# [WHAT YOU WILL DO]
Swap "Monitoring" for "Reports" in the items, covering everything from the line containing "The width and height of the screenshot is (1389, 868)." down to the line containing "pyautogui.click(x=91, y=280)". Reproduce those lines with only that change.

___ DATA ENTRIES

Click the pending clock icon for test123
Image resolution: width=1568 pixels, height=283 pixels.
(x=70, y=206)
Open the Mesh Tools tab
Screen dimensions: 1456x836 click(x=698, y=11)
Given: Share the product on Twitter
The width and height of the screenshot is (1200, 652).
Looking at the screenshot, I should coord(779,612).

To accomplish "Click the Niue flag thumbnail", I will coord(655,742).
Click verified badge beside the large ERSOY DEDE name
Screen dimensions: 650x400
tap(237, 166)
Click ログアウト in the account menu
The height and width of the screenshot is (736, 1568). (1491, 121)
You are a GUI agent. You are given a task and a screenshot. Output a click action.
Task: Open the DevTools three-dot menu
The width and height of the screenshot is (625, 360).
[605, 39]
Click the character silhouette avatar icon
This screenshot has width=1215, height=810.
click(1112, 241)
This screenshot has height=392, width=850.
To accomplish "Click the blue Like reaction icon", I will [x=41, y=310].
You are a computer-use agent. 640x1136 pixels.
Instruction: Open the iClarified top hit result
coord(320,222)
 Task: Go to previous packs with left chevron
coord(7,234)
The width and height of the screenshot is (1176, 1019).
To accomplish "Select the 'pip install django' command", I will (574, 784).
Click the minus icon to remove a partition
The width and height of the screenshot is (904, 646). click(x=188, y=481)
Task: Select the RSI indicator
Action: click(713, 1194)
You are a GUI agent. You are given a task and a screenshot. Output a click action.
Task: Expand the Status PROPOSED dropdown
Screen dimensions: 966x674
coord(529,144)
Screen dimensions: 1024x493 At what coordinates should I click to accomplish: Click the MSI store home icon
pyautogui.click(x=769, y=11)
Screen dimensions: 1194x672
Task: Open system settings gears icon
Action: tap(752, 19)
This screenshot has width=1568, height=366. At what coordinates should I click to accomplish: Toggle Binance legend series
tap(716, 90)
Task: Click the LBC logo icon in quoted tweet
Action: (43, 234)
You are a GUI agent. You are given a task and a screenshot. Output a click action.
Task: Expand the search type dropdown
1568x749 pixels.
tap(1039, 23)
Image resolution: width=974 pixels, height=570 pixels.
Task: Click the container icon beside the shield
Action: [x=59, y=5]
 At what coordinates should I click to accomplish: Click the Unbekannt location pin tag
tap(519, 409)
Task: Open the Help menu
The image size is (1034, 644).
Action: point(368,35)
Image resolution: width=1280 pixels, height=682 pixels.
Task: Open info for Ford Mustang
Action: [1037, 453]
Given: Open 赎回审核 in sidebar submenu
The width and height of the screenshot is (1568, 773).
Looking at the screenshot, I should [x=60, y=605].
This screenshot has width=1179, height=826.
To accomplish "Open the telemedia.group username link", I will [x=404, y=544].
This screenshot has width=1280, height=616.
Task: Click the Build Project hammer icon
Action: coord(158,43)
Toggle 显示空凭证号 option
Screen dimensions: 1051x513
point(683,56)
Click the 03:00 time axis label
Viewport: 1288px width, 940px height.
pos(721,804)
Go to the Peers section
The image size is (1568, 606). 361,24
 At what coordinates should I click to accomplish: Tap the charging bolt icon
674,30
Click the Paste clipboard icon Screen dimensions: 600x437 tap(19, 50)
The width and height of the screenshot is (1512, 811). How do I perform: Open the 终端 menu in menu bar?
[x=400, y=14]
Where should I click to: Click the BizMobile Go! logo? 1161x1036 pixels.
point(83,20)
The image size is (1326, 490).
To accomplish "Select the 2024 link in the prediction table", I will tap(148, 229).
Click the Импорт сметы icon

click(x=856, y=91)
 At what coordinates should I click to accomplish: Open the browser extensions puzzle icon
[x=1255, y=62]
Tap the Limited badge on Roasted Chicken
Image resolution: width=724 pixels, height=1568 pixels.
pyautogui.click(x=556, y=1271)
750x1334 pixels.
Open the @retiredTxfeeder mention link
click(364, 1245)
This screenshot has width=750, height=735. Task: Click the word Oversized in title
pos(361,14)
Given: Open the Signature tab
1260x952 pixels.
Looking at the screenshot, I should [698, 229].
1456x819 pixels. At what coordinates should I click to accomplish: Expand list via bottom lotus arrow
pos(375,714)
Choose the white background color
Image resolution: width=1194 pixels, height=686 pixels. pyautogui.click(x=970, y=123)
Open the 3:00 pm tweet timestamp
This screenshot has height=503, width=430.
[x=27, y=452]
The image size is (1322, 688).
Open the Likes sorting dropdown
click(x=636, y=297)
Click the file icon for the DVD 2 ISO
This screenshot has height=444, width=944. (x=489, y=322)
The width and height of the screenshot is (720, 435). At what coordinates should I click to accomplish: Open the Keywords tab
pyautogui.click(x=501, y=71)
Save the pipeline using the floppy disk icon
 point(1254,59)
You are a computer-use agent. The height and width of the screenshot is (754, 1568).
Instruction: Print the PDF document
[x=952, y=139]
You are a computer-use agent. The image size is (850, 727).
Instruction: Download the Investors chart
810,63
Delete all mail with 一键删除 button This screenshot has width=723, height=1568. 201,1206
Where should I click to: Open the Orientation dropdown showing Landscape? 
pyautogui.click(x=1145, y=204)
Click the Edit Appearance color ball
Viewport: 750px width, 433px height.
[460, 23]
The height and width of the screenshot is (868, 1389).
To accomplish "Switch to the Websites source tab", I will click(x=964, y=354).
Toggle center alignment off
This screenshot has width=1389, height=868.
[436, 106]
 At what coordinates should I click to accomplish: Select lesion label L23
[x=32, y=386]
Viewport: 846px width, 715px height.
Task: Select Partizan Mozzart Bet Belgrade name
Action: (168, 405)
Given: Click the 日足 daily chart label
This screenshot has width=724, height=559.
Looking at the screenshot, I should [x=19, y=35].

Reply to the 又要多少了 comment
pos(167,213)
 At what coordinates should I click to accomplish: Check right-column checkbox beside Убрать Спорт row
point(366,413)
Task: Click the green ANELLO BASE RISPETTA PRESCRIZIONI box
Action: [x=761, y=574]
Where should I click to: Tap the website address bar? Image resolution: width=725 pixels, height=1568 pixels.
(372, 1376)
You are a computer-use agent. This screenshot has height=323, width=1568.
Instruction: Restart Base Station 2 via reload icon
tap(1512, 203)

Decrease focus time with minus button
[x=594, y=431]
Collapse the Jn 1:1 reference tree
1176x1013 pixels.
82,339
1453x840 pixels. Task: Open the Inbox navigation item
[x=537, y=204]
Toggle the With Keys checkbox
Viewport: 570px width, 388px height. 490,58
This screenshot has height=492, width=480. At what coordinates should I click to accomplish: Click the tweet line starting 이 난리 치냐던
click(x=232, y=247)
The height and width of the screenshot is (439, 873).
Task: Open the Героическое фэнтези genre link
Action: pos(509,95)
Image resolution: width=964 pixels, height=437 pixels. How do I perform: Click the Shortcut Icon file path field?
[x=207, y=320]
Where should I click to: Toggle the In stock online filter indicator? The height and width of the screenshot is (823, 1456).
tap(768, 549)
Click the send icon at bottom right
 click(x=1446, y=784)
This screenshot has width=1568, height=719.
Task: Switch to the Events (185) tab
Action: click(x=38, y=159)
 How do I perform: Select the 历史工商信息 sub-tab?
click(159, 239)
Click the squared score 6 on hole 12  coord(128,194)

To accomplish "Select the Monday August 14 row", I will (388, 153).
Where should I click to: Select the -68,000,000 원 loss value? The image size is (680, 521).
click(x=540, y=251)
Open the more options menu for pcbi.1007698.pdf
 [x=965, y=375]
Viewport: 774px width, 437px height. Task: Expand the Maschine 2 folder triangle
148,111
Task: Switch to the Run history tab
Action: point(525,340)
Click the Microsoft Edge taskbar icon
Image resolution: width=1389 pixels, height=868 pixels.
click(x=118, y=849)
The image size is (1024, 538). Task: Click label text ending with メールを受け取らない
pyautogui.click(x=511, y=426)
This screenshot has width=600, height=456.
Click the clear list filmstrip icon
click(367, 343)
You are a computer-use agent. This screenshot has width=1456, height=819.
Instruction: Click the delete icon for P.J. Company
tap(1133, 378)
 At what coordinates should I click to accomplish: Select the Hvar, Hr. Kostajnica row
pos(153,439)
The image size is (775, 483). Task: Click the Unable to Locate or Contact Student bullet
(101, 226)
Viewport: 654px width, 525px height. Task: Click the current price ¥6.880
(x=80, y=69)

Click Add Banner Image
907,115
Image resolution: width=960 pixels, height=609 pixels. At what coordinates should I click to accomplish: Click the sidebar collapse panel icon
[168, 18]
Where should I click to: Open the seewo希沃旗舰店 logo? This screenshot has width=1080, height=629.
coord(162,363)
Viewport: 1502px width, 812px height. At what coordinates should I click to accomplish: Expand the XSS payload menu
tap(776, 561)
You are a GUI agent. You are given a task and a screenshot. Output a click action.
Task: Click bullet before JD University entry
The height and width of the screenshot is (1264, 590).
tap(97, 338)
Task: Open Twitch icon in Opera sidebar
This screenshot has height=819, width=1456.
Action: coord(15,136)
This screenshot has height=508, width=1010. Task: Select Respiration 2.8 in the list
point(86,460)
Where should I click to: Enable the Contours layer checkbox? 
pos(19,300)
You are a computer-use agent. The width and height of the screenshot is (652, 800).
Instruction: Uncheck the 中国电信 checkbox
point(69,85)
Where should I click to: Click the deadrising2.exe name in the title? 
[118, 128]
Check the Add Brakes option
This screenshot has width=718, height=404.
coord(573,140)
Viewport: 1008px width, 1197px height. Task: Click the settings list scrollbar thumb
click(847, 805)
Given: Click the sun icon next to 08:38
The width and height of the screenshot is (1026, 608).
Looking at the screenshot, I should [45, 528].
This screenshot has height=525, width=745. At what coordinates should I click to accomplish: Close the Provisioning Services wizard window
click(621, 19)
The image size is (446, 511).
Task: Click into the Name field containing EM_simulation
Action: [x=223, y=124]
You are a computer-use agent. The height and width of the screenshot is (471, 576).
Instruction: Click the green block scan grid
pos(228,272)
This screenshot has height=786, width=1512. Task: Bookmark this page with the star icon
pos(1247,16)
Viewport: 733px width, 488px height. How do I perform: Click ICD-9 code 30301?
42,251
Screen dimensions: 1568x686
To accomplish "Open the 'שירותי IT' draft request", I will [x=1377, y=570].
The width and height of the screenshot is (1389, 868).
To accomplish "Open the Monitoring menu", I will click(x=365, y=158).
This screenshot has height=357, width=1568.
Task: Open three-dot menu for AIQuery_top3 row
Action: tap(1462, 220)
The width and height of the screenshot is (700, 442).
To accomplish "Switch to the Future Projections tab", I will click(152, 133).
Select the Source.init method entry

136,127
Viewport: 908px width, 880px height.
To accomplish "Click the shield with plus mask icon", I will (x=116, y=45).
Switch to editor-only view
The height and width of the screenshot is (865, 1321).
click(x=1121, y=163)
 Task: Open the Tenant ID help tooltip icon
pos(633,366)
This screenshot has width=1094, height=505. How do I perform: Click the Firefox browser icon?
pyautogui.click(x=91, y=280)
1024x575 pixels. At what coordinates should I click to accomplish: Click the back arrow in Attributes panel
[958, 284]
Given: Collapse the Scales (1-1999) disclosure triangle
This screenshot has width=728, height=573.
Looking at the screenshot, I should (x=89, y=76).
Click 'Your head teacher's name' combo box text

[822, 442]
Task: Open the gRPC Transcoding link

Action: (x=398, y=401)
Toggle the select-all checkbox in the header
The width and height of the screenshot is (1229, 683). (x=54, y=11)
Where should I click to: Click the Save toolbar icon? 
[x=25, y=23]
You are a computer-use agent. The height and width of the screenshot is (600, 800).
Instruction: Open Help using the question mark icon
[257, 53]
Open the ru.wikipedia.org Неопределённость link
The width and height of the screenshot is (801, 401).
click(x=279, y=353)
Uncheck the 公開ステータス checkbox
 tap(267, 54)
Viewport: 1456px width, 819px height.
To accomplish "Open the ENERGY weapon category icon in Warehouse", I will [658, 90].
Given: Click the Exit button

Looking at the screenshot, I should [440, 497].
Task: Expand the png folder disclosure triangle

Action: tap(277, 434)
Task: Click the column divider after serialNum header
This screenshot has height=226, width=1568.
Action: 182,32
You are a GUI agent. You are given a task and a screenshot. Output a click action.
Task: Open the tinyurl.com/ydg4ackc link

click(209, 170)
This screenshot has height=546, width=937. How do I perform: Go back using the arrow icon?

______

# [SOLUTION TO THE PROBLEM]
The width and height of the screenshot is (1389, 868).
To accomplish "Open the Reports menu", I will click(x=365, y=158).
This screenshot has height=357, width=1568.
Task: Open three-dot menu for AIQuery_top3 row
Action: tap(1462, 220)
The width and height of the screenshot is (700, 442).
To accomplish "Switch to the Future Projections tab", I will click(152, 133).
Select the Source.init method entry

136,127
Viewport: 908px width, 880px height.
To accomplish "Click the shield with plus mask icon", I will (x=116, y=45).
Switch to editor-only view
The height and width of the screenshot is (865, 1321).
click(x=1121, y=163)
 Task: Open the Tenant ID help tooltip icon
pos(633,366)
This screenshot has width=1094, height=505. How do I perform: Click the Firefox browser icon?
pyautogui.click(x=91, y=280)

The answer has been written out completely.